Kenny told CBS New York that the motive might have been related to an accident that sent Mangione to an emergency room on July 4, 2023.
In his first public words since his arrest, Mangione emerged from a patrol car Tuesday shouting about an “insult to the intelligence of the American people” while deputies pushed him into a courthouse. Mangione remained jailed without bail in Pennsylvania, where he was initially charged with gun and forgery offences.
Manhattan prosecutors were working to bring Mangione to New York. At a brief hearing on Tuesday in Pennsylvania, defence lawyer Thomas Dickey said Mangione will not waive extradition and instead wants a hearing on the issue.
“If you’re an American, you believe in the American criminal justice system, you have to presume him to be innocent,” said Dickey outside the courthouse on Tuesday in Hollidaysburg, Pennsylvania. “None of us would want anything other than that.”
Mangione was arrested in Altoona, about 370 kilometres west of New York City, after a McDonald’s customer recognised him and notified an employee, authorities said.
New York police officials have said Mangione was carrying a gun like the one used to kill Thompson and the same fake ID the suspected shooter had used to check into a New York hostel, along with a passport and other fraudulent IDs.

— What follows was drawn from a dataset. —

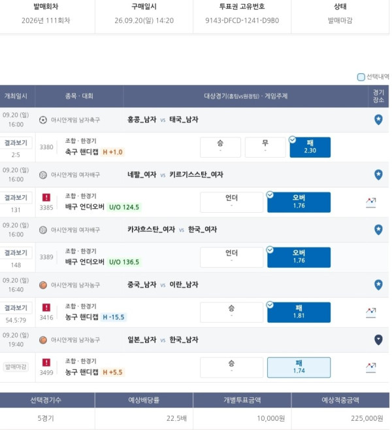Viewport: 392px width, 430px height.
Task: Open odds trend chart for match 3416
Action: (x=371, y=313)
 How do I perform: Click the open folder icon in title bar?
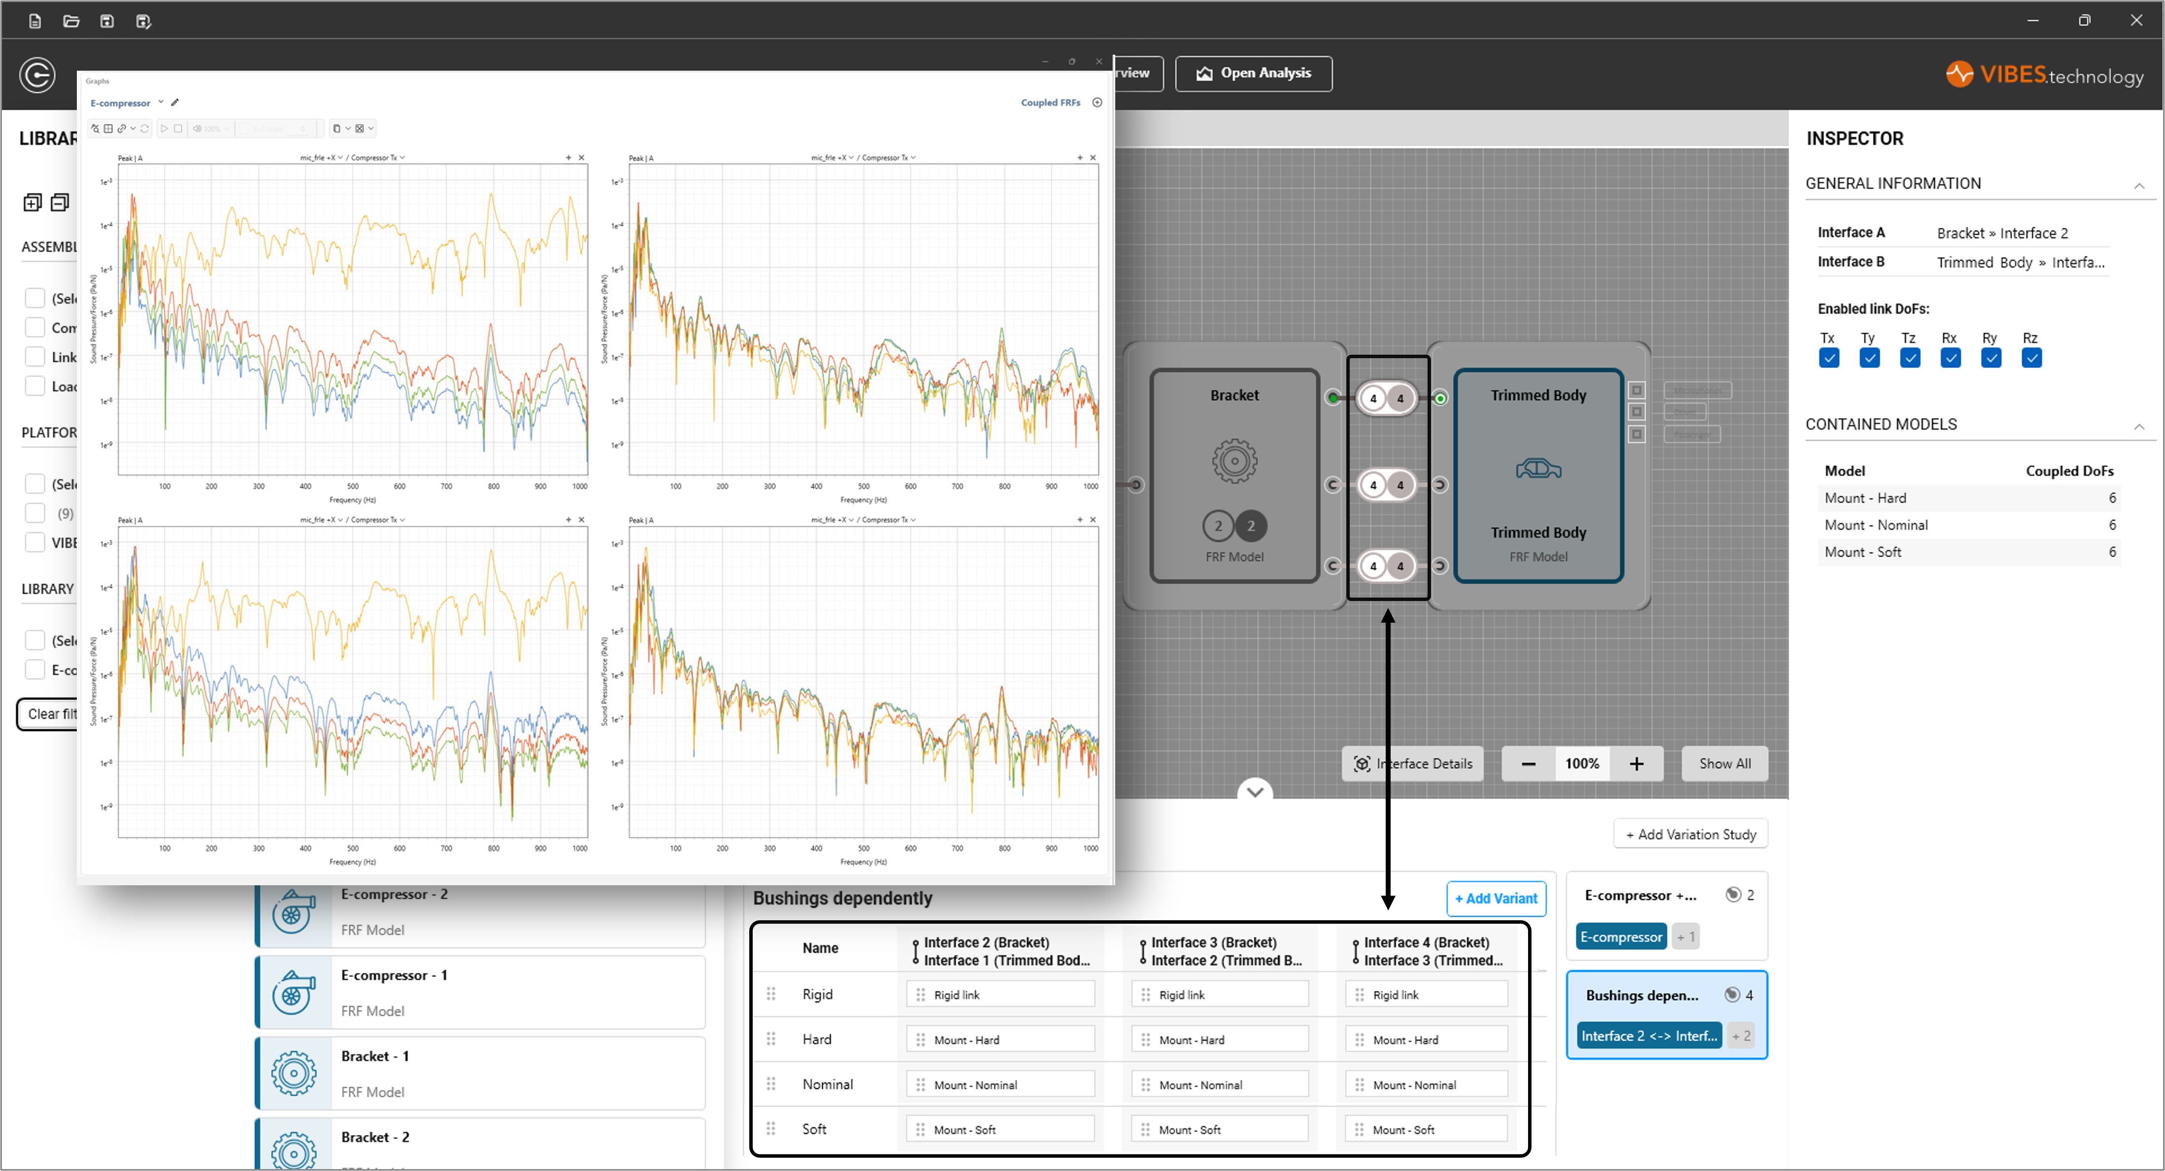click(71, 21)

Thompson, 50, was killed on the 4th of December as he walked alone to a Manhattan hotel for an investor conference. From surveillance video, New York investigators determined the shooter quickly fled the city, likely by bus.
His movements afterwards are unclear, but authorities believe he took steps to stay off the radar. Prosecutors said at his Pennsylvania hearing on Tuesday that when arrested he had bags for his cellphone and laptop that prevent such devices from transmitting signals that authorities can use to track.

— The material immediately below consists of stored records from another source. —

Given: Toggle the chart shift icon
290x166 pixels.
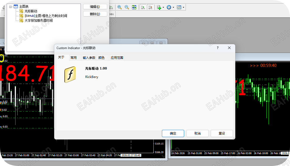Looking at the screenshot, I should (151, 7).
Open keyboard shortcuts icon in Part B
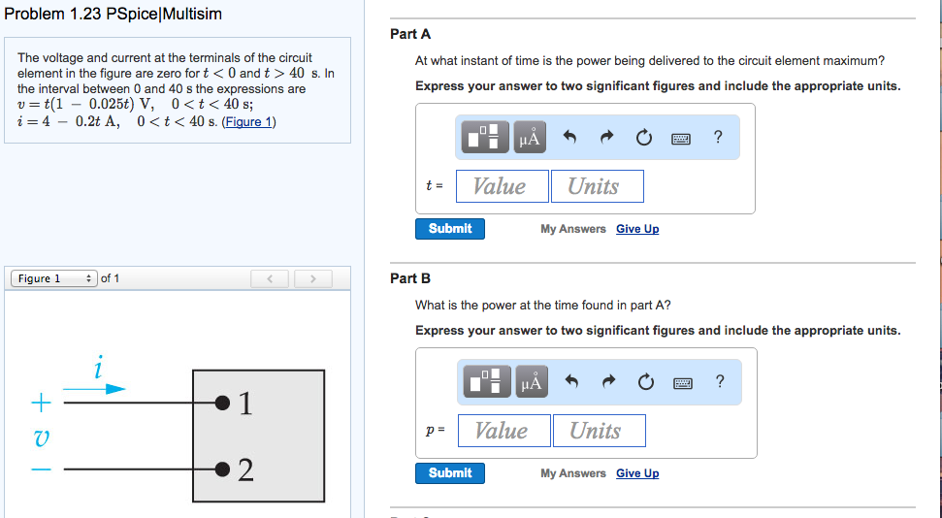942x518 pixels. (681, 382)
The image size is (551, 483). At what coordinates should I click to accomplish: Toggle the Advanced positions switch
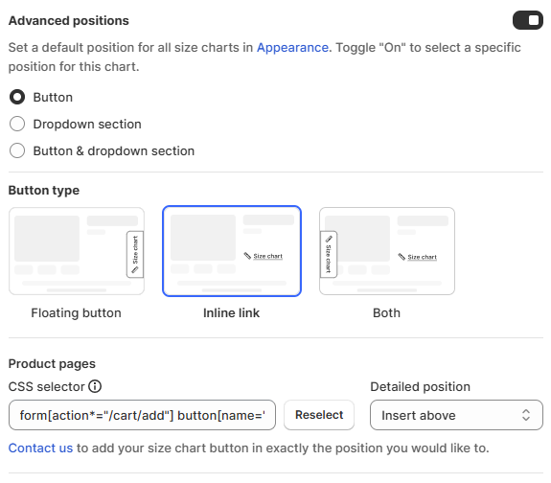click(528, 20)
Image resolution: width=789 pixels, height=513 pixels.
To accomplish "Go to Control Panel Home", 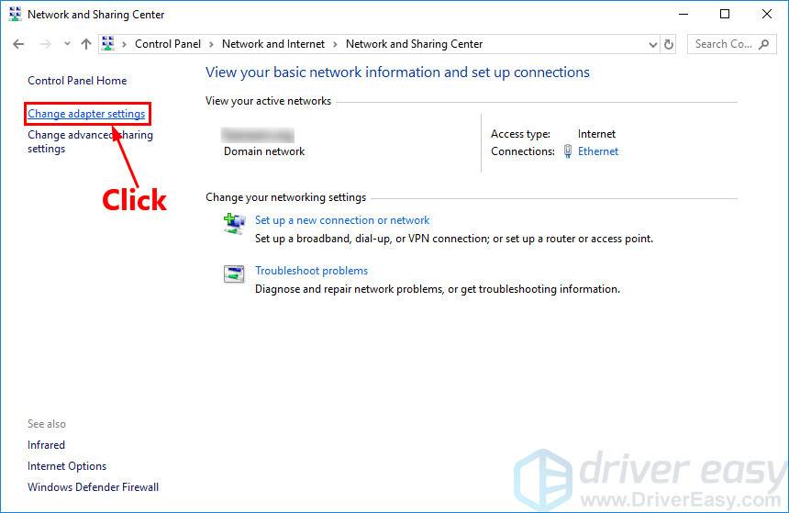I will tap(77, 81).
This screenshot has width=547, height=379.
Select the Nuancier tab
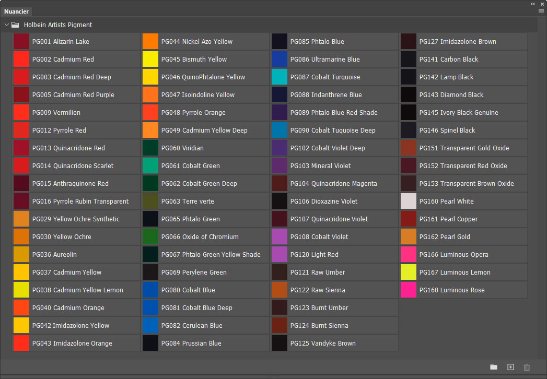(16, 11)
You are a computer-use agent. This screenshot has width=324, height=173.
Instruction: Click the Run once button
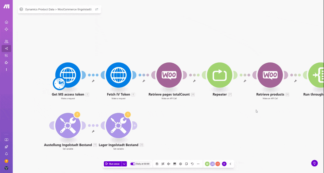pyautogui.click(x=112, y=164)
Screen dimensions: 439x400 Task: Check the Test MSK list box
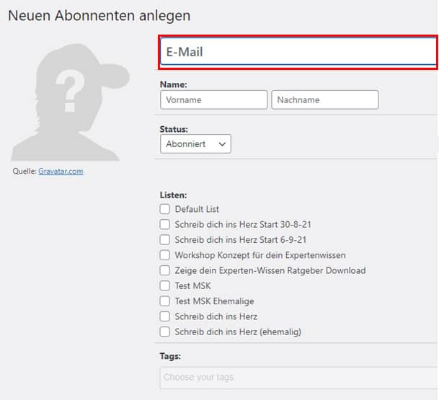coord(165,286)
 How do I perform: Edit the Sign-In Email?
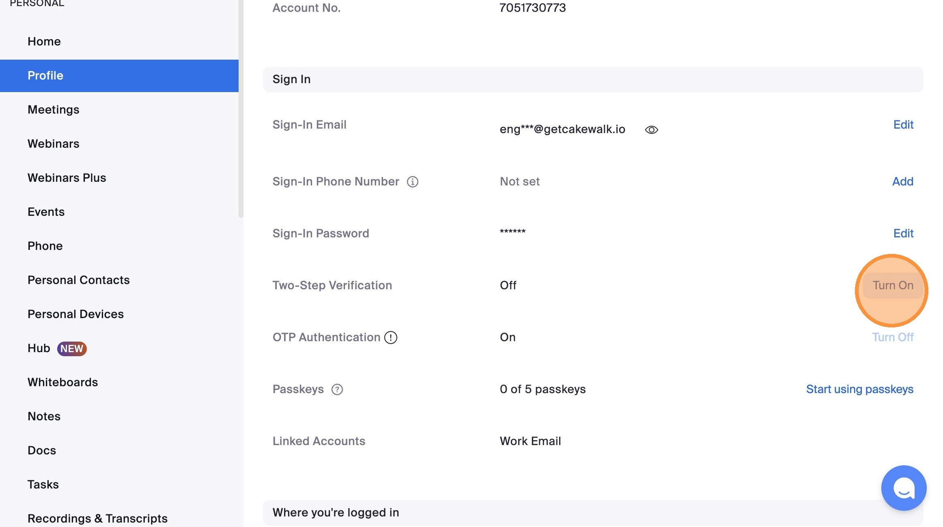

Mangione, a grandson of a well-known Maryland real estate developer and philanthropist, had a graduate degree in computer science and worked for a time at a car-buying website. During the first half of 2022, he bunked at a “co-living” space in Hawaii, where those who knew him said he suffered from severe and sometimes debilitating back pain.

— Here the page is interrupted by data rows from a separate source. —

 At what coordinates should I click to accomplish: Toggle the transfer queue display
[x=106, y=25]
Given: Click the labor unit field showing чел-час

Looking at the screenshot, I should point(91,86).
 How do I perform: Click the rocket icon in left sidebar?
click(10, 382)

His relatives have said in a statement that they are “shocked and devastated” at his arrest.”
At a news conference on Tuesday, Altoona Deputy Police Chief Derek Swope said: “This is clearly a very polarised case. We have received some threats against our officers in the building here. We’ve started investigating some threats against some citizens in our community.”
On Monday night, Pennsylvania Governor Josh Shapiro railed against those who “have looked to celebrate” instead of condemning Thompson’s killer.
“In some dark corners this killer is being hailed as a hero,” the governor said. “Hear me on this, he is no hero.”
Health care companies, meanwhile, say they are trying to better understand patients’ experiences after Thompson was murdered last week, executives from drugmaker Pfizer and Amazon.com said at a panel at the Reuters NEXT conference in New York on Wednesday.
“Our health system needs to be better ... There’s a lot of things that should cause a lot of outrage,” Amazon Pharmacy Chief Medical Officer Vin Gupta said. “It’s also true that [the shooting of Thompson] should not have happened. There cannot be this false moral equivalence in our discourse.”